__Document segment__.
## start

The headlines from Lebanon have propelled my imagination years into the past, to the period in the late eighties and early nineties when my current ideas about social change first took shape. In news photos, we see massive crowds in Beirut, waving flags and asserting their right to self-rule like so many figures out of Delacroix’s great painting of 1830, “Liberty Leading The People.” Once again, tens of thousands have taken to the streets without bloodshed, asserting their human rights and thereby deposing a puppet ruler.
When I read about Lebanon, as when the Berlin Wall fell in 1989, followed by the the Velvet Revolution in Czechoslovakia and the collapse of the Soviet bloc, as when apartheid’s end became clear in 1990, I was reminded of what I first understood fifteen years ago, that ideologies — coherent structures or frameworks of ideas purporting to rationalize some aspect of human events — offer us no help in comprehending human societies. What’s more, ideology obscures our ability to see what is actually happening as it unfolds. In the grip of an ideological framework, instead of perceiving events fully and taking in all possible information, we try to pack them into pre-existing categories or interpretations that often omit or obscure important aspects. Internalizing the world-view that comes with any ideology will lead us to stupendously false expectations.
The result is often the type of immense surprise that has figured so prominently into the global story of the last two decades. Everyone I know was astounded at the fall of the Berlin Wall, the Velvet Revolution in Czechoslovakia, the end of apartheid in South Africa. For all their diverse particularity, these earthshaking events followed a common script that turned on the confounding of expectations. In each story, a dominant power is seen as unshakeable, permanent, impenetrable; opposition is noted, but obviously futile, until suddenly it’s not — the picture changes, and everyone is amazed, stunned, and staggered. In these three cases, as in what seems to be shaping up in Lebanon, the outcome was widely welcomed as good news, and delight overtook chagrin about how much reality had been blocked out by our ideological biases. Who cares if we were blind-sided? The good guys won!
But what about when the news is not good? With respect to the 9/11 terrorist attacks, the news was appallingly bad and the castigation of those who failed to see the signs has been somewhat more insistent. But the basic plot the same, with the U.S. instead of South Africa or the Soviet Union in the main role? Boundless confidence in an ideology leads to unquestioning belief in power’s invulnerability, cavalier dismissal of threats, followed by shock and awe. In each case, belief in a particular power’s permanence — the assertion of an ideology’s ultimate rightness and claim on the future — distorted its believers’ ability to perceive and interpret actual events unfolding in the real world.
A few weeks ago, I went on retreat with my women’s group, dear friends who have been meeting together over the fifteen years since the Berlin Wall came down. We talked about family and relationships and ageing, of course. But I estimate we spent half our time together talking about what I have come to think of as The Great Question: how can we help to awaken and activate our fellow citizens?

## end

__Tasks__.
1) Transcribe the essay on ideology from "The result is" up to and including "good guys won!".
2) To which painting does the essay on ideology compare the crowds in Beirut?
3) In the essay on ideology, which events does the writer say everyone they knew was astounded at?
The entries that follow are drawn from a separate source unrelated to the essay on ideology.

__Provided data__.
## start

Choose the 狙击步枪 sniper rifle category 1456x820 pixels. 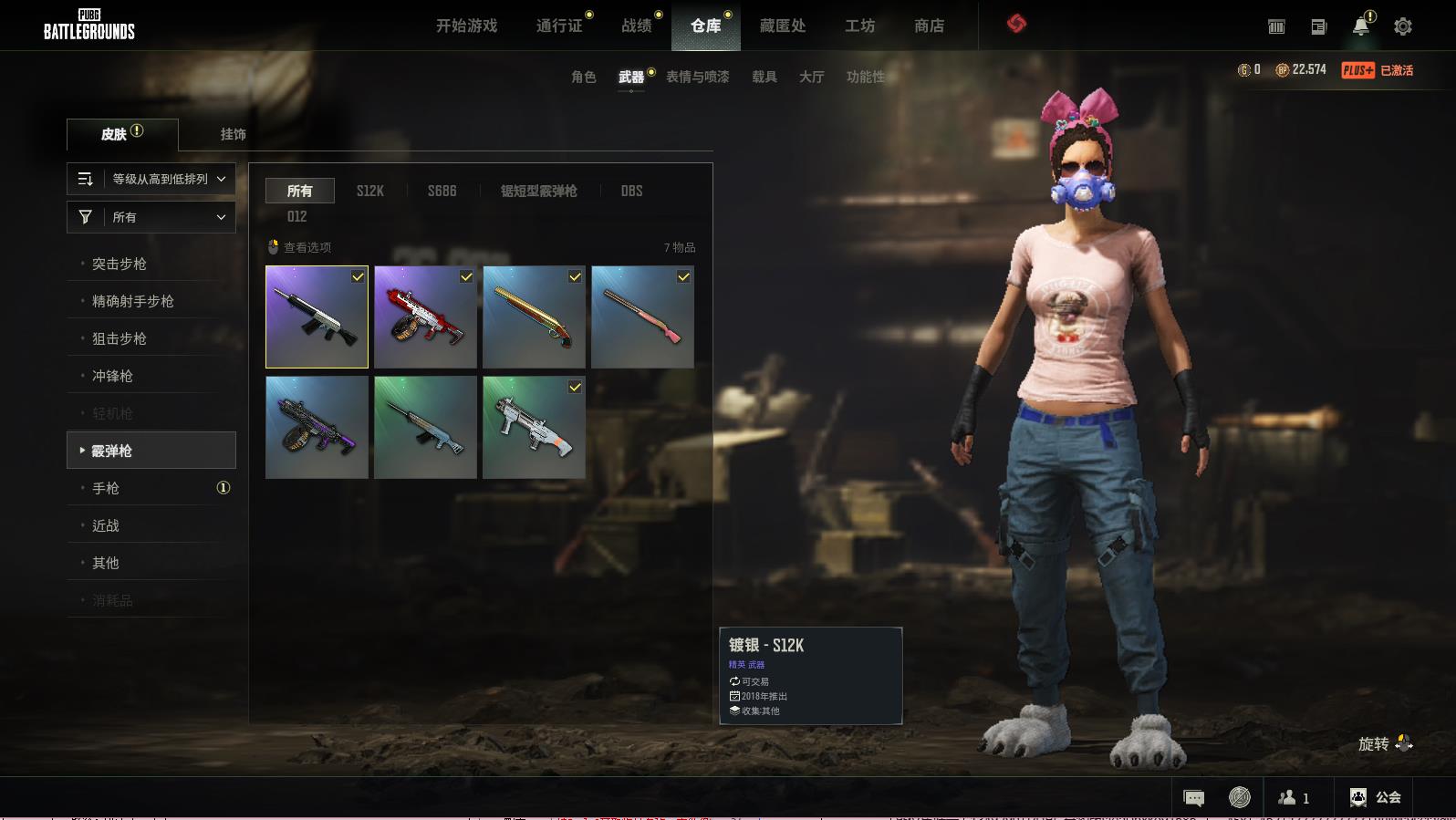pyautogui.click(x=120, y=338)
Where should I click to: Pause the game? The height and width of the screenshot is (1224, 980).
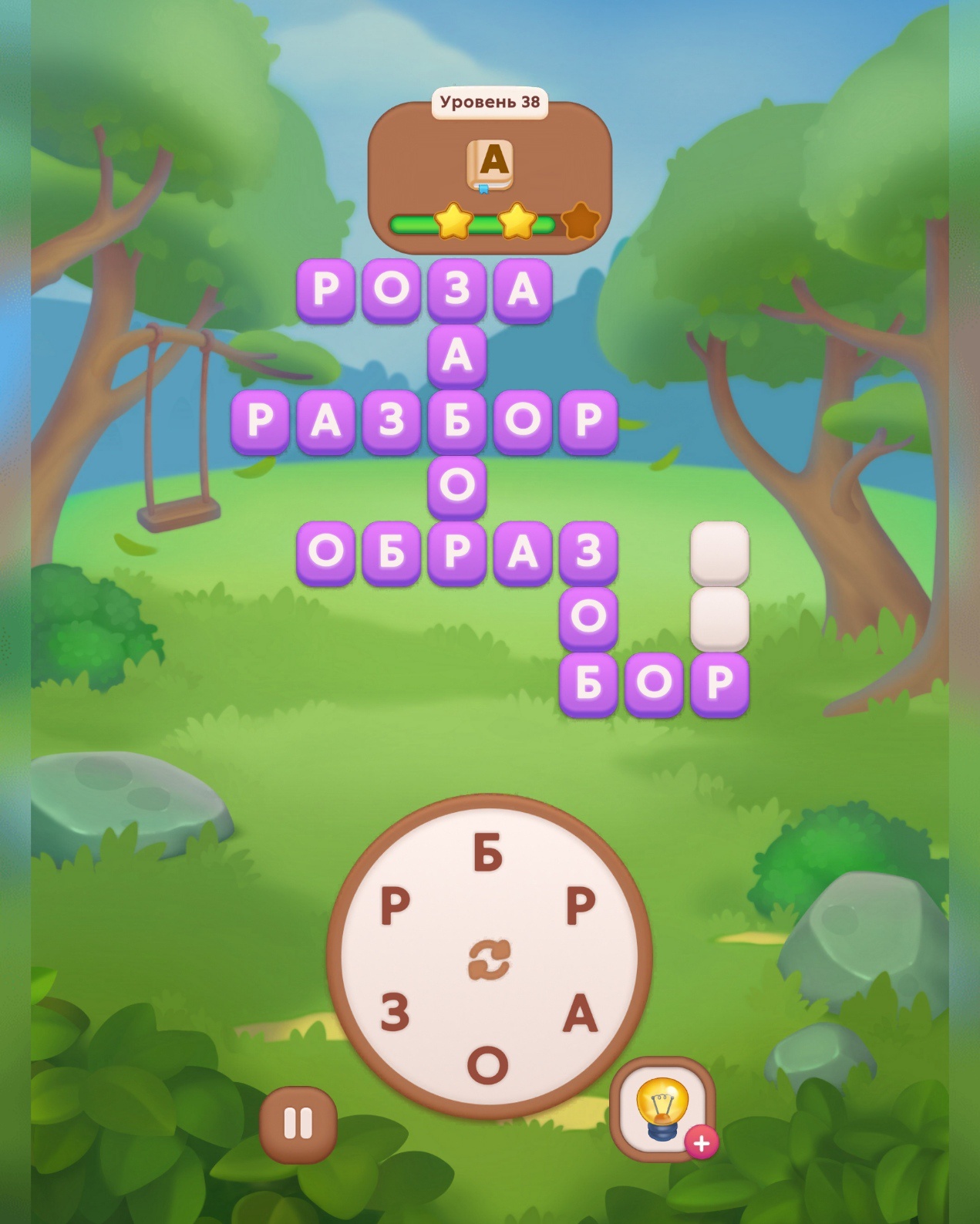click(298, 1124)
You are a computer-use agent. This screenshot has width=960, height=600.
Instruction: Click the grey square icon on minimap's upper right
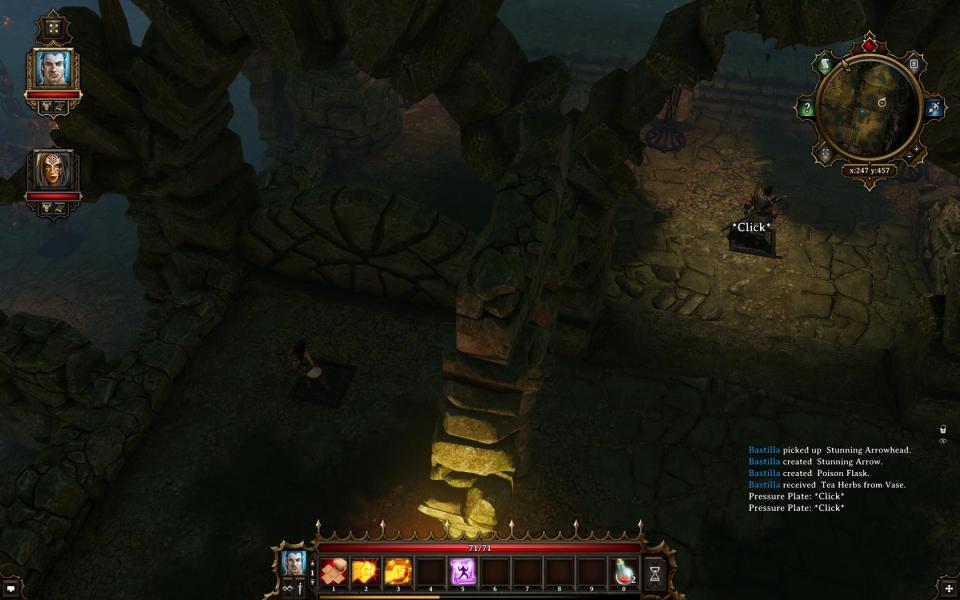[x=914, y=64]
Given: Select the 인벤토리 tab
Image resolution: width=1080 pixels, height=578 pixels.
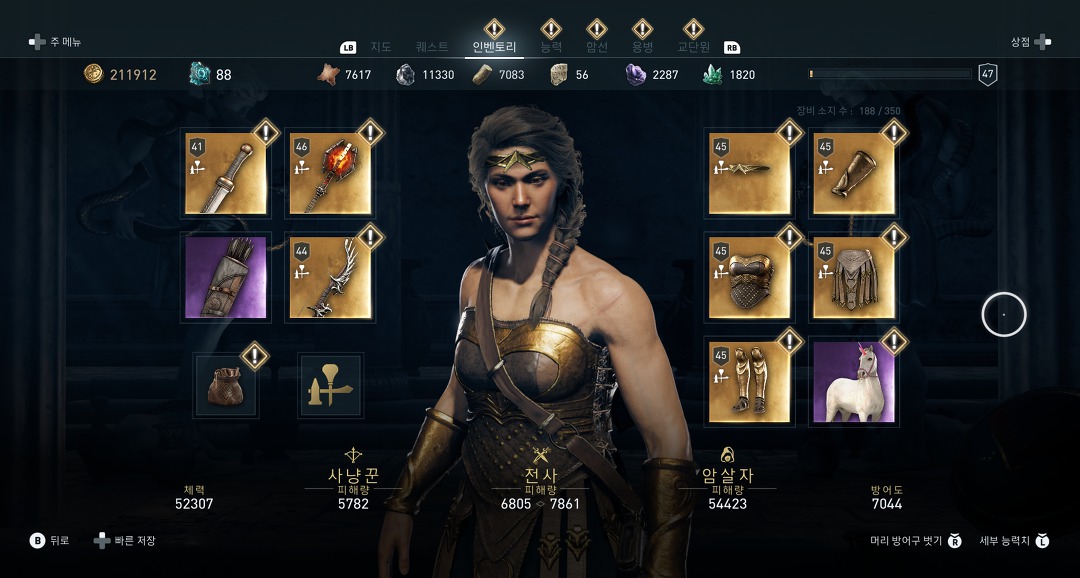Looking at the screenshot, I should pos(495,47).
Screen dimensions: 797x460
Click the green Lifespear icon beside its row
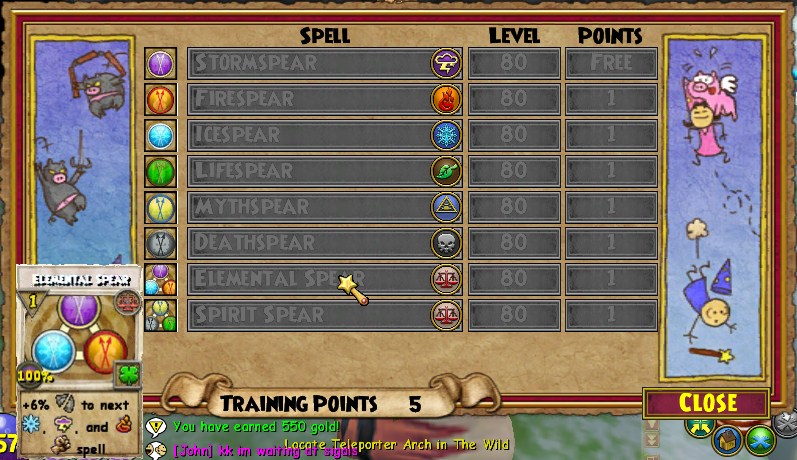pyautogui.click(x=160, y=171)
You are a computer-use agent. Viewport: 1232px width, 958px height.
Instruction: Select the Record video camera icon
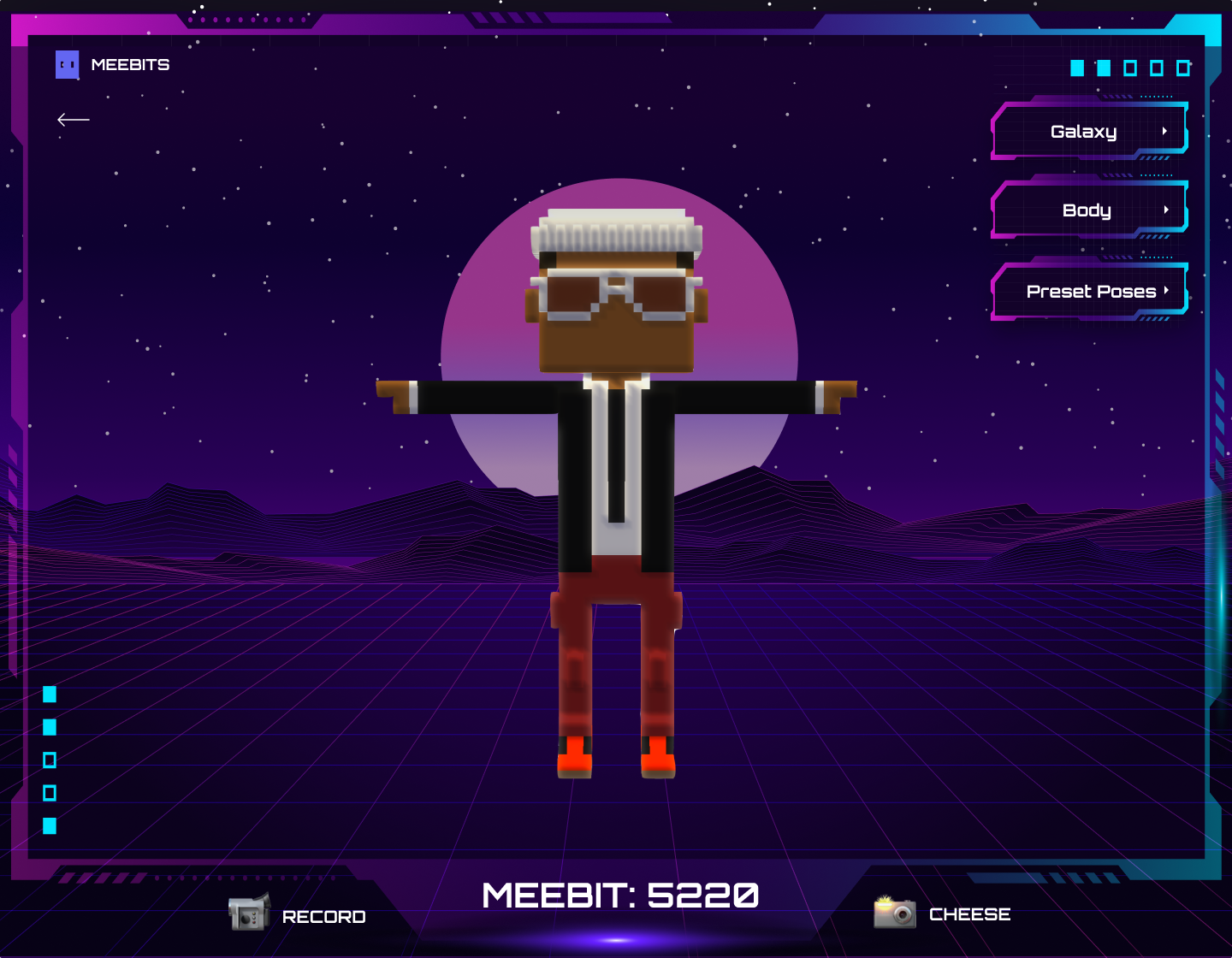point(249,914)
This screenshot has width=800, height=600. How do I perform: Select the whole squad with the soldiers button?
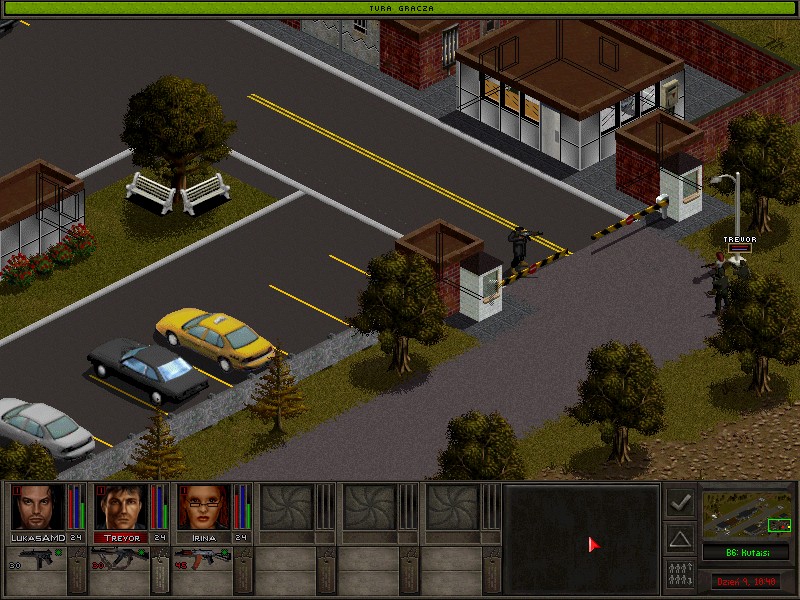click(x=680, y=574)
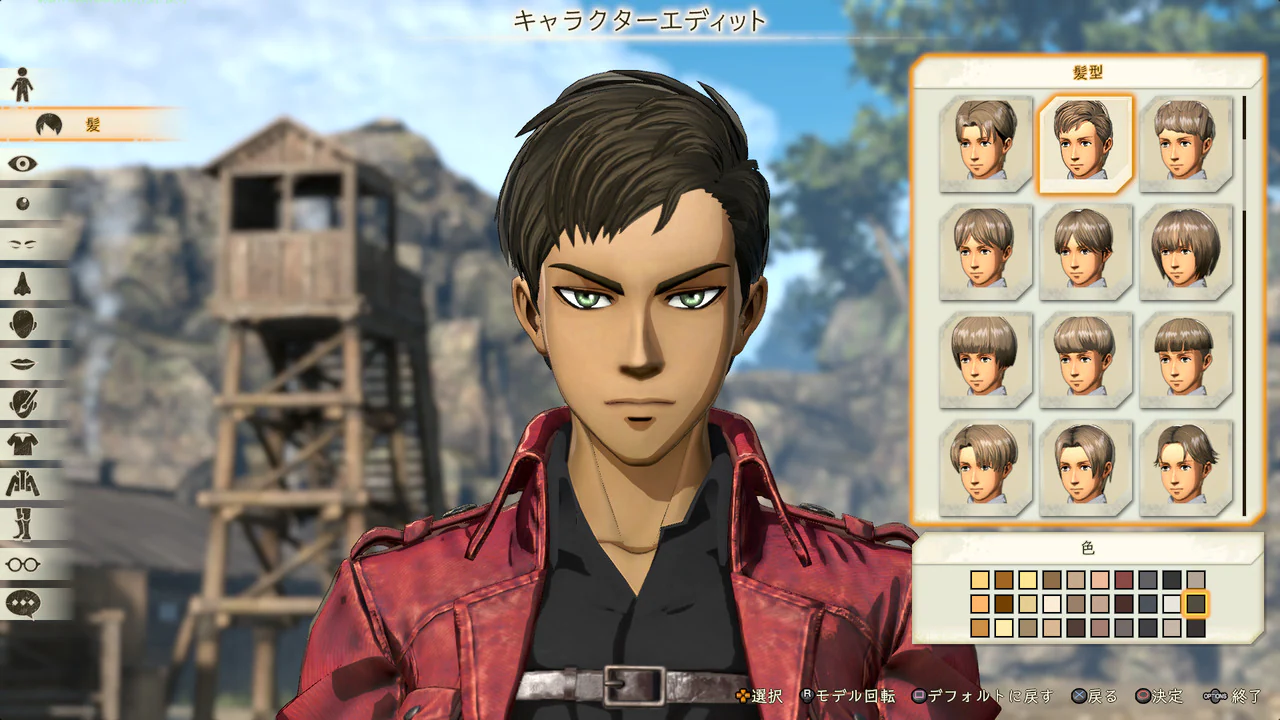Viewport: 1280px width, 720px height.
Task: Open the eyebrows category icon
Action: tap(22, 242)
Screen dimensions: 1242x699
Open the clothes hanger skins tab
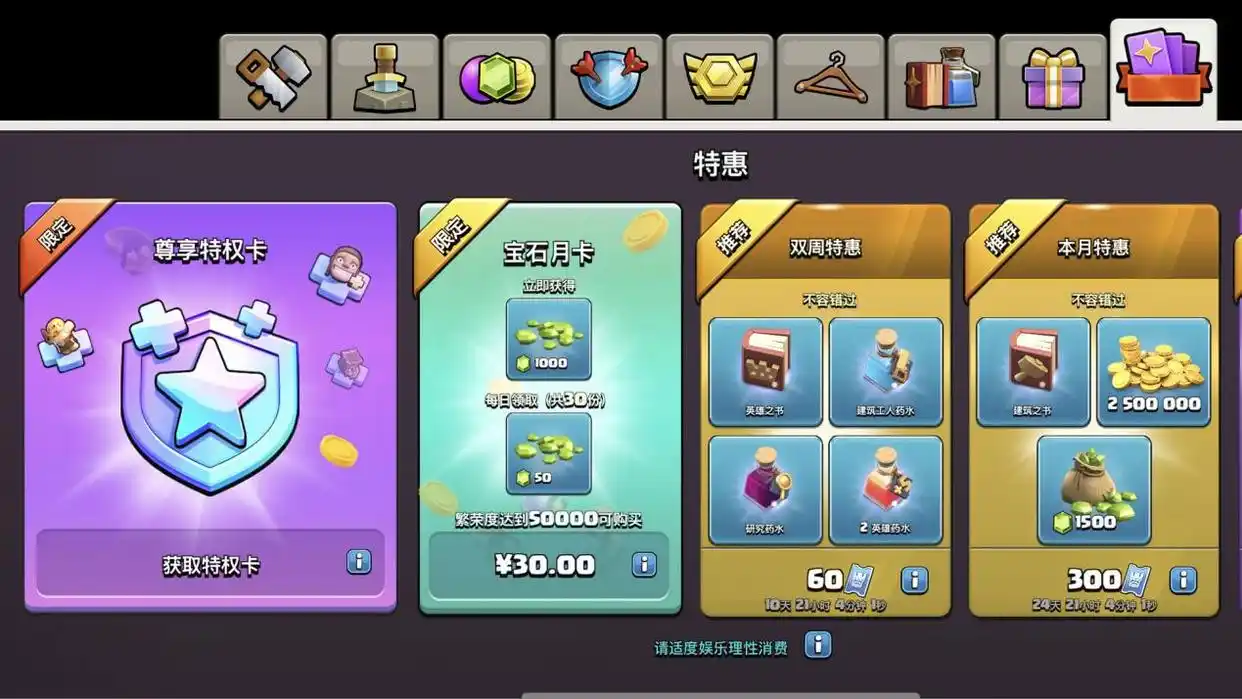point(830,77)
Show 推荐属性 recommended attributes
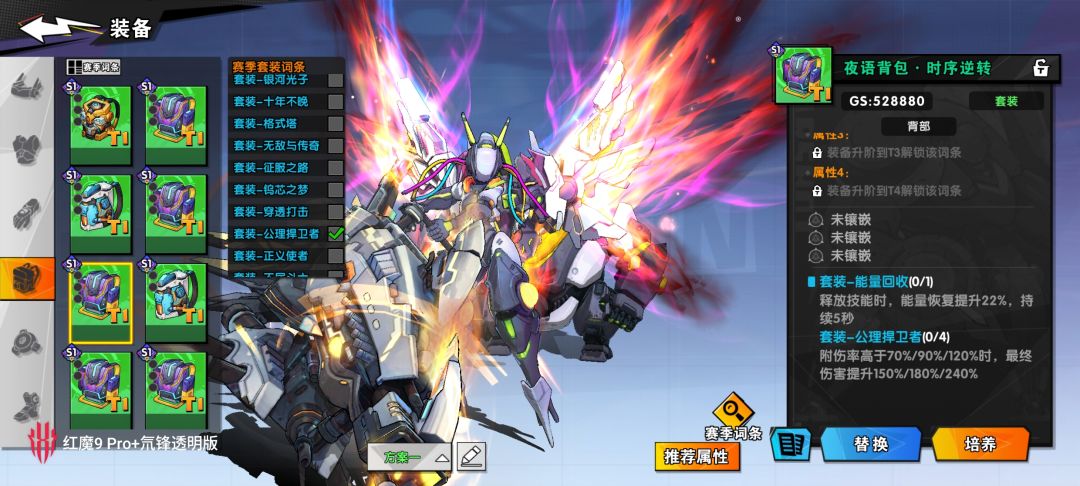1080x486 pixels. [698, 457]
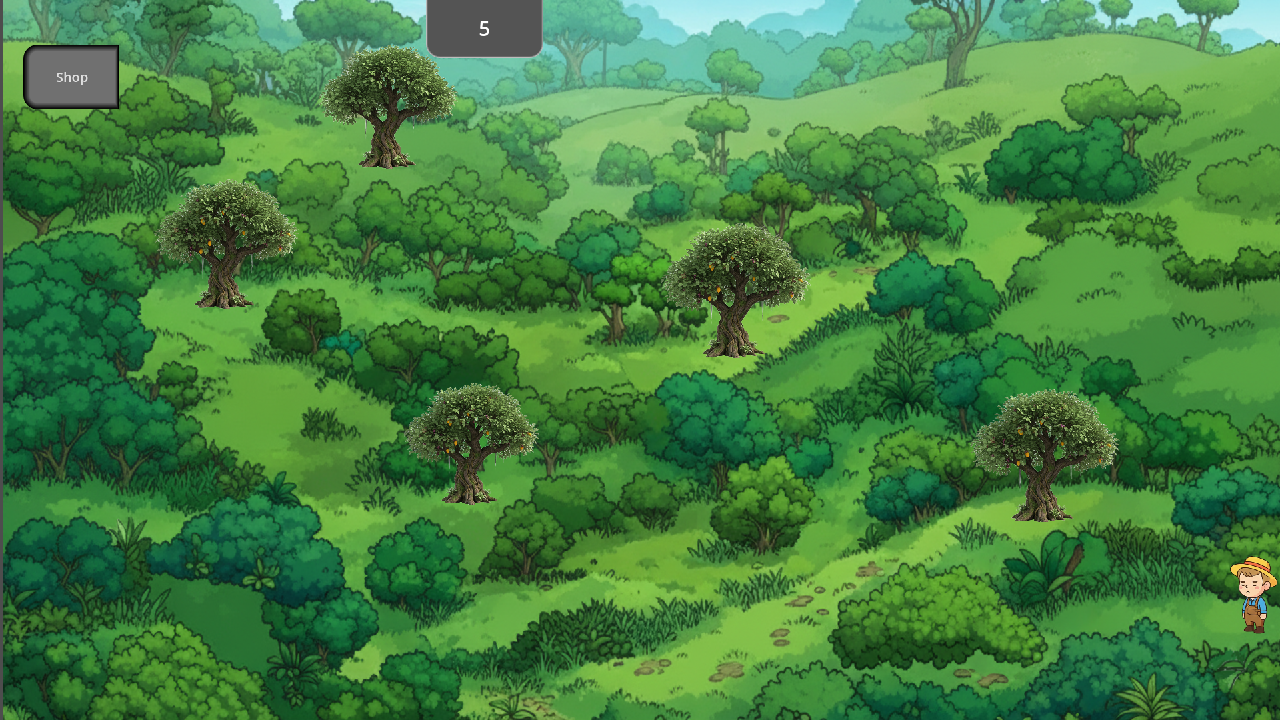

## end

__Responses to the exercise__.
1)
The result is often the type of immense surprise that has figured so prominently into the global story of the last two decades. Everyone I know was astounded at the fall of the Berlin Wall, the Velvet Revolution in Czechoslovakia, the end of apartheid in South Africa. For all their diverse particularity, these earthshaking events followed a common script that turned on the confounding of expectations. In each story, a dominant power is seen as unshakeable, permanent, impenetrable; opposition is noted, but obviously futile, until suddenly it’s not — the picture changes, and everyone is amazed, stunned, and staggered. In these three cases, as in what seems to be shaping up in Lebanon, the outcome was widely welcomed as good news, and delight overtook chagrin about how much reality had been blocked out by our ideological biases. Who cares if we were blind-sided? The good guys won!

2) Delacroix's 1830 painting "Liberty Leading The People."

3)
- The fall of the Berlin Wall
- The Velvet Revolution in Czechoslovakia
- The end of apartheid in South Africa